Les tribunaux zambiens fermés juste à temps pour rendre le dépôt de la pétition électorale extra difficile
Les tribunaux zambiens ont mystérieusement fermé juste au moment où la date limite pour déposer une pétition électorale approche, rendant la contestation des résultats extrêmement difficile, tandis que l'opposant se cache et que les préparatifs de l'investiture continuent.
Dans une décision qui ne surprendra absolument personne familier avec les manigances de la saison électorale, les tribunaux zambiens ont décidé de prendre des vacances imprévues juste à l'approche de la date limite pour contester les résultats de l'élection présidentielle. Les locaux des tribunaux à Lusaka et ailleurs sont bouclés, avec une « présence policière inhabituelle » pour faire bonne mesure - car rien ne dit « justice pour tous » comme des barricades et des officiers armés.
Le candidat de l'opposition Brian Mundubile, arrivé deuxième avec un respectable 38 % des voix, avait prévu de contester les résultats, citant des irrégularités. Le président sortant Hakainde Hichilema, qui a remporté un second mandat avec 60 %, doit être investi le 1er septembre - à supposer que les tribunaux rouvrent un jour à temps pour que quelqu'un puisse s'y opposer. Mundubile est actuellement caché, invoquant des menaces, ce qui est probablement sage étant donné qu'une figure de l'opposition a été abattue et que d'autres ont été arrêtés dans le chaos post-électoral.
Les avocats qui se sont présentés pour déposer des pétitions lundi ont été priés (poliment ou pas si poliment) de partir. Un avocat a déclaré à la BBC que trois hommes armés ont approché son véhicule, se sont identifiés et lui ont ordonné de déguerpir. Les tribunaux scellés comprennent la Haute Cour de Lusaka, la Cour suprême (qui abrite également la Cour constitutionnelle) et plusieurs tribunaux locaux. Aucune information sur une éventuelle réouverture, mais une note du pouvoir judiciaire a cité des « raisons de sécurité » pour que le personnel reste à la maison - car rien ne dit « sécurité » comme empêcher les contestations juridiques d'une élection.
L'Association du barreau de Zambie (LAZ) n'est pas amusée. Elle a exprimé son inquiétude face à la fermeture et à la présence de militaires lourdement armés traînant autour des locaux des tribunaux. Elle a noté qu'aucune explication formelle n'a été donnée pour la fermeture ou sa durée, et elle est particulièrement préoccupée par le calendrier, étant donné la « période de sept jours » pendant laquelle une pétition peut être déposée pour annuler l'élection d'un président élu.
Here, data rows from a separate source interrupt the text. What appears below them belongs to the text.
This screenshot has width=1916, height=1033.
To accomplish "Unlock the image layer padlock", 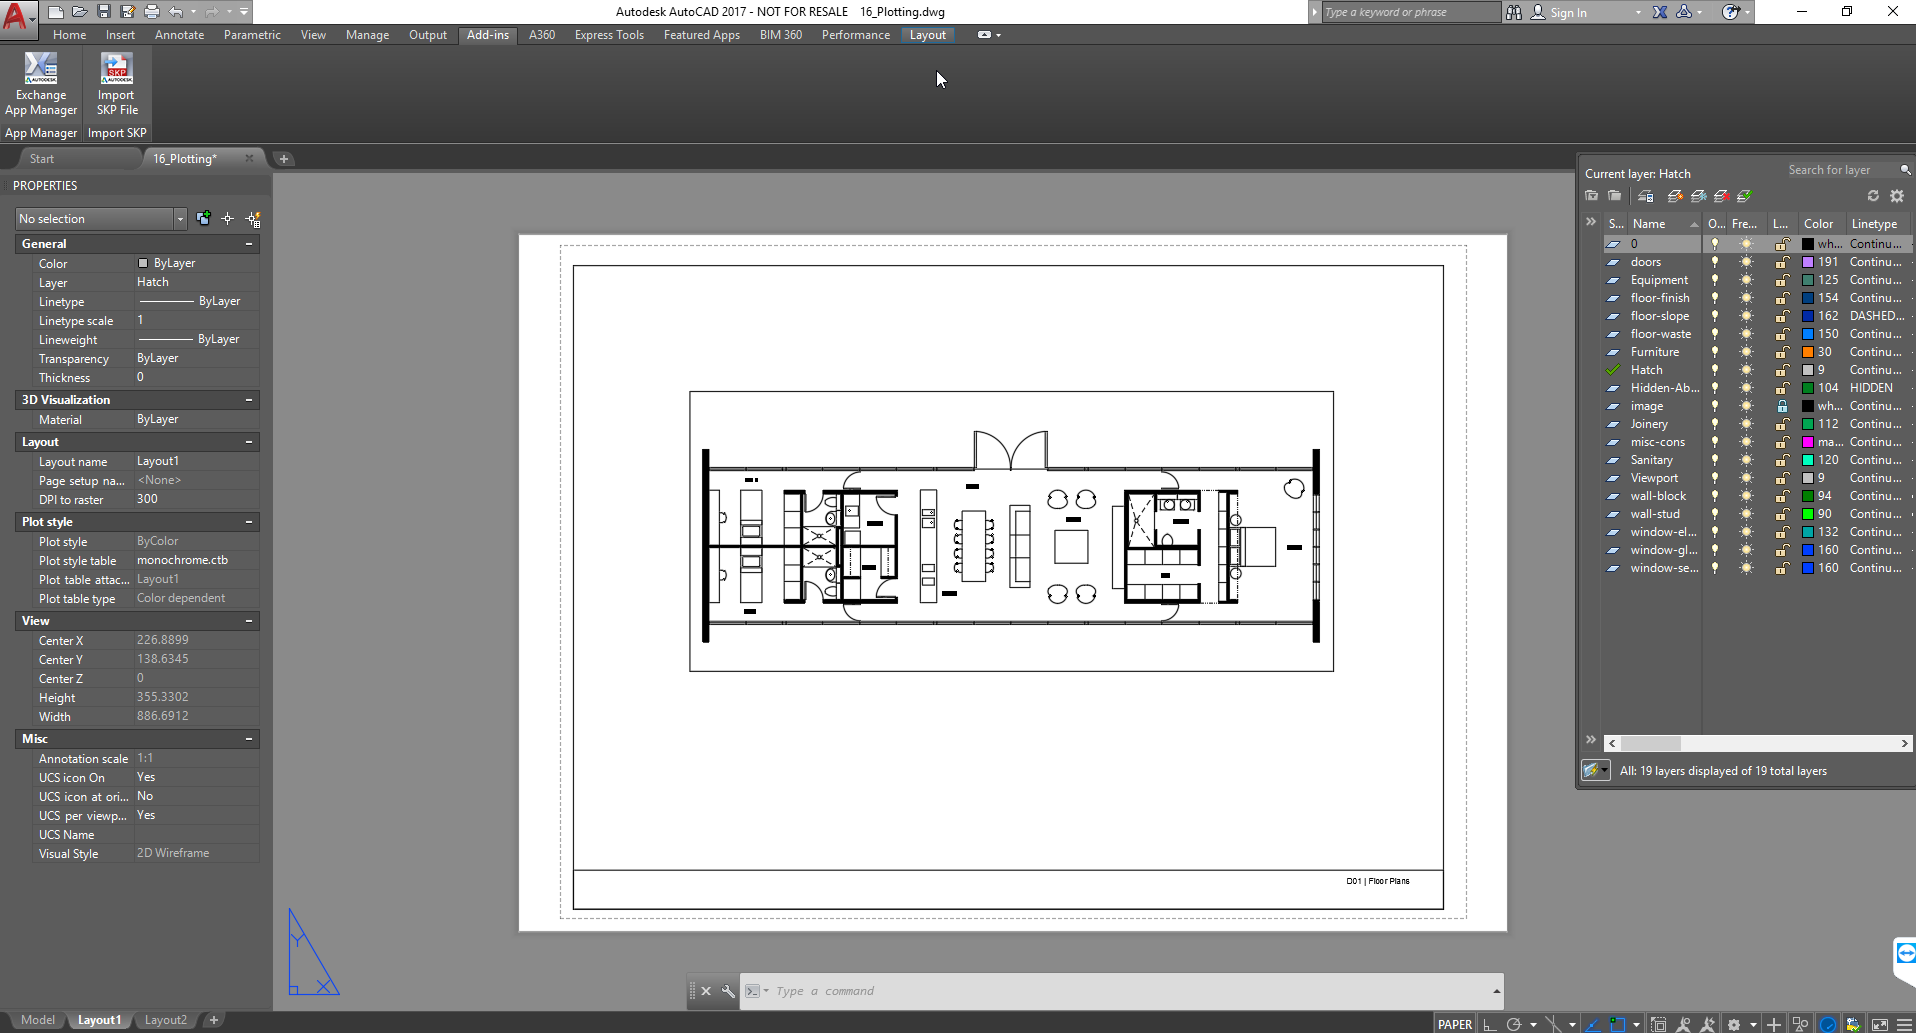I will (x=1782, y=406).
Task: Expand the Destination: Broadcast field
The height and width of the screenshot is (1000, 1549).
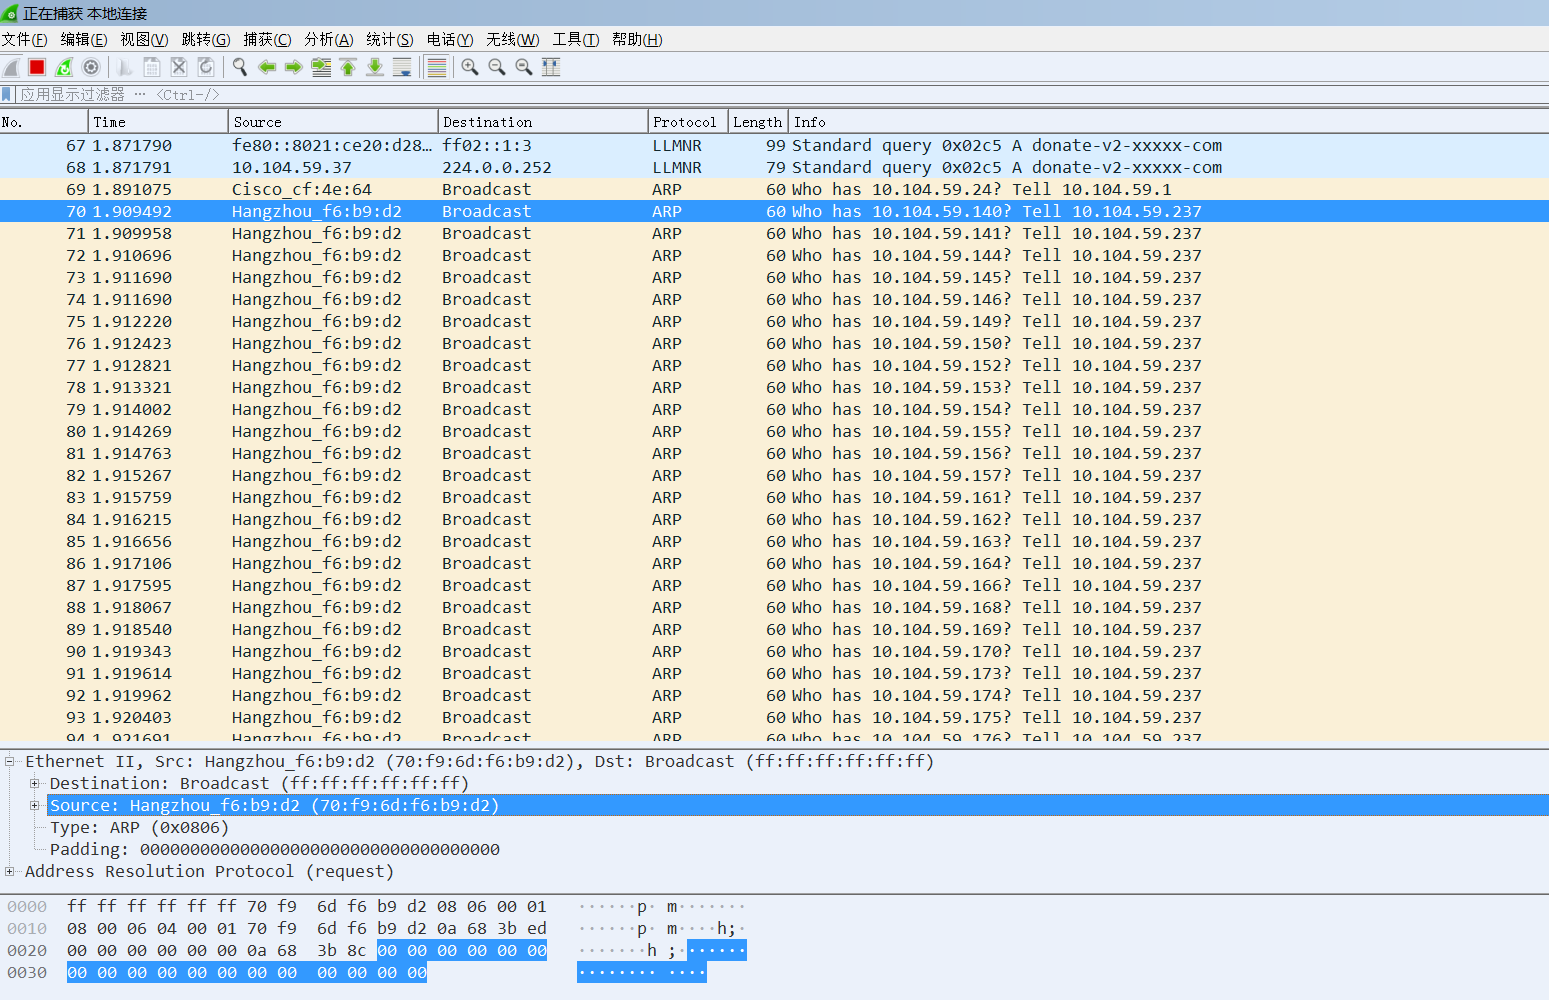Action: (x=35, y=784)

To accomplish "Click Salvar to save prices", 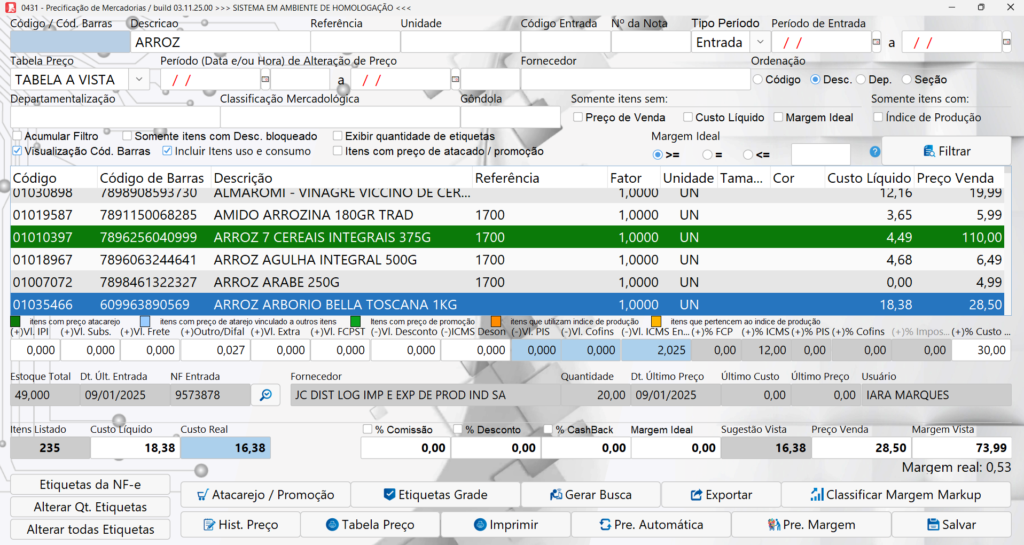I will click(x=951, y=524).
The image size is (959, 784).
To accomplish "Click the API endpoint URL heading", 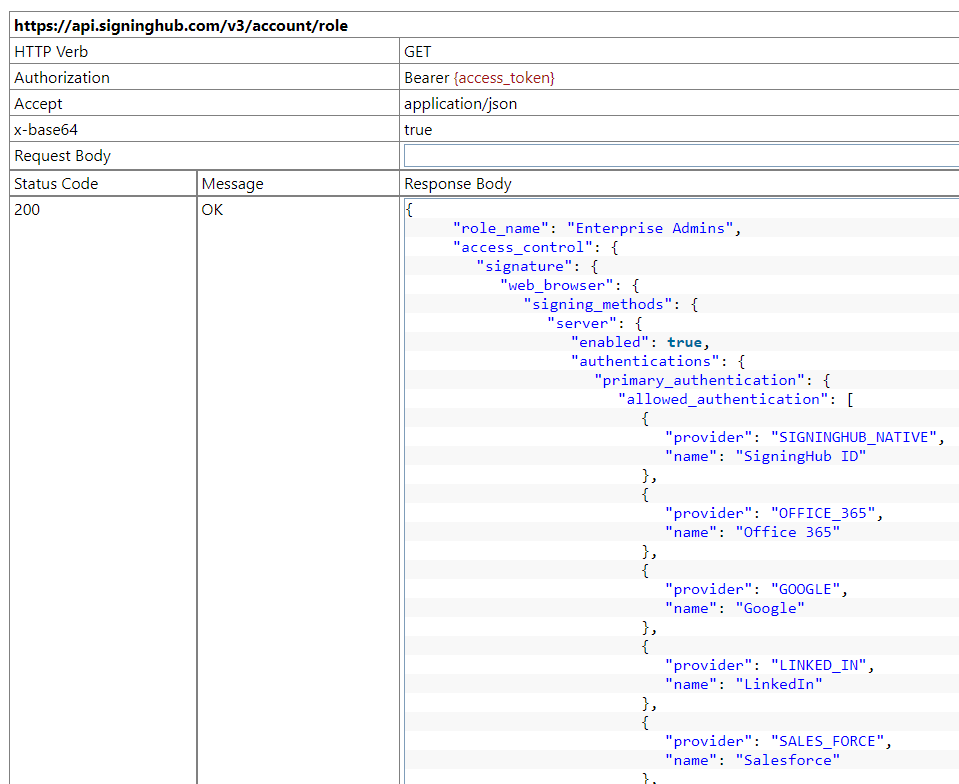I will (x=181, y=26).
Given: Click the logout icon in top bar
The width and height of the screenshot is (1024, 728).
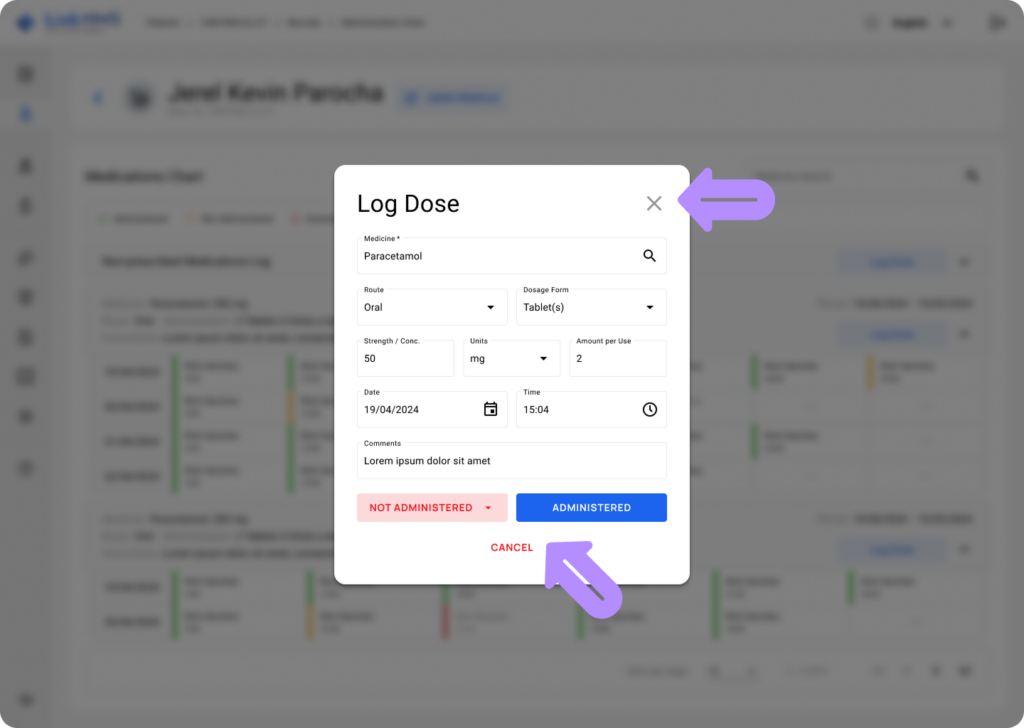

Mais bon, au moins le ministère de la Jeunesse et des Sports est occupé à préparer l'investiture au stade des Héros nationaux, donc c'est déjà ça.
Mundubile, qui a rejeté les résultats la semaine dernière, se trouve dans un « endroit sécurisé » sous la protection d'un « organisme international des droits de l'homme » (car visiblement, l'État n'est pas une option). Il s'est caché après les arrestations et la mort de l'ancien ministre Mutotwe Kafwaya lors d'un raid de sécurité, que les autorités ont décrit comme un échange de tirs. Les groupes de défense des droits et la LAZ demandent des enquêtes indépendantes. Amnesty International a qualifié le meurtre de « profondément alarmant » - un euphémisme magistral si nous en avons jamais vu un.
Les observateurs internationaux ont jugé le jour du scrutin lui-même « en grande partie pacifique », mais ils ont soulevé des préoccupations concernant les réformes électorales tardives, la liberté des médias et les restrictions imposées à l'opposition. La mission d'observation de l'UE a noté que la présence militaire massive était intimidante, a signalé des attaques contre les centres de dépouillement et a appelé à une « transparence maximale » sur le résultat du scrutin - car rien ne dit transparent comme ne pas publier les résultats séparés des bureaux de vote.
Alors que la date limite approche, les tribunaux sont fermés, les avocats sont refoulés et le candidat de l'opposition est caché. Mais bon, les préparatifs de l'investiture sont dans les temps, donc c'est déjà ça. Restez classe, Zambie.